El “teléfono” celular, en cambio, se originó como un aparato que no se compartía. Y a medida que evolucionó en sus funciones, su exclusividad no hizo más que aumentar. Cada smartphone contiene información nuestra que nosotros mismos muchas veces ignoramos. Nunca antes un aparato de registro había contenido tal cantidad de datos personales.

La continuidad existencial smartphone-humano obliga a la filosofía a replantear su manera de definir al ser humano, pues ya no basta con dividirlo en dos sustancias enfrentadas, que eran el alma inmortal y el cuerpo mortal mejorable con apósitos tecnológicos desde el telescopio hasta la televisión. Ahora, a esa unidad dual hay que sumarle los medios, en especial el smartphone. Hace décadas que sabemos que la técnica o los medios fueron fundamentales para la constitución del ser humano, pues suplen una falencia biológica propia de la especie, que necesita de la técnica o los medios para crear su mundo. Fue recién con el smartphone que esta incorporación de la técnica a la naturaleza del ser humano se hizo muy evidente. Ya no podemos seguir ocultándola.

Podemos dar un paso más a partir de este enunciado que el candidato a presidente tiró por tirar, y decir que hoy todos somos un multimedio de comunicación de masas. Nuestra sangre, nuestros cabellos, nuestra piel y nuestros órganos trasplantables constituyen una fuente de información valiosísima. Por ejemplo en la escena de un crimen o para seguir viviendo mediante la medicina.

Nuestra mente ha sido ampliada por los medios e incluso superada por estos: de allí el “terror” que provoca la inteligencia artificial, cuya capacidad de procesamiento de la información evidencia nuestras falencias y limitaciones cognoscitivas. Para apaciguar este fantasma, nos consolamos de manera narcisista diciendo que todavía el prendido y apagado del aparato depende de nosotros, una pobre excusa que pertenece a otra época.

Cuando yo era chico, la mayoría de las casas no tenían teléfono. Y la televisión tardaba media hora en calentarse para que la imagen se “conformase” en la pantalla. La evolución mediática actual no es azarosa: está guiada por intereses económicos y políticos hegemónicos, y capitales globales que interfieren en el rumbo que puede tomar un país como sucedió en EE.UU. con el triunfo de Donald Trump y en el caso de Cambridge Analytic.
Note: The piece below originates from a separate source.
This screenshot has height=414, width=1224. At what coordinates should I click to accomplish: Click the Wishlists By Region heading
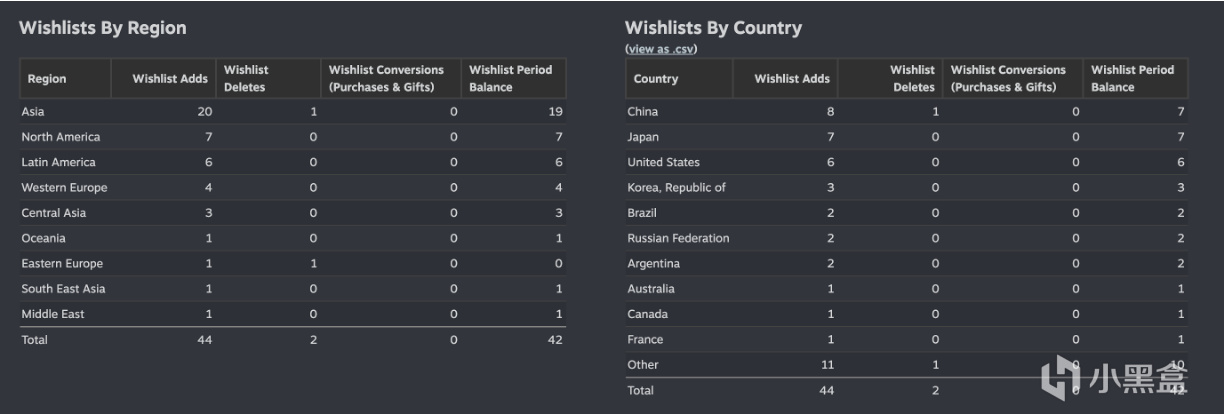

Y de alguna manera, eso está sucediendo en nuestro país.

Un medio de comunicación nunca fue un aparato transparente que está a disposición nuestra para que lo dominemos, pero era factible creer tal cosa. Con el smartphone como ampliación y potenciación de nuestro deseo, esta no-transparencia mediática se acrecienta. Y hoy no podemos evitar la constatación de que no somos nosotros los que creamos la tecnología, sino que la tecnología se recrea y transforma a sí misma, y que los seres de carne y hueso --sujetos libidinales-- somos los funcionarios de ella, somos la función que ella requiere para reproducirse a su antojo algorítmico.

Daniel Mundo es doctor en Ciencias Sociales, magister en Filosofía de la Cultura y licenciado en Ciencias de la Comunicación (UBA).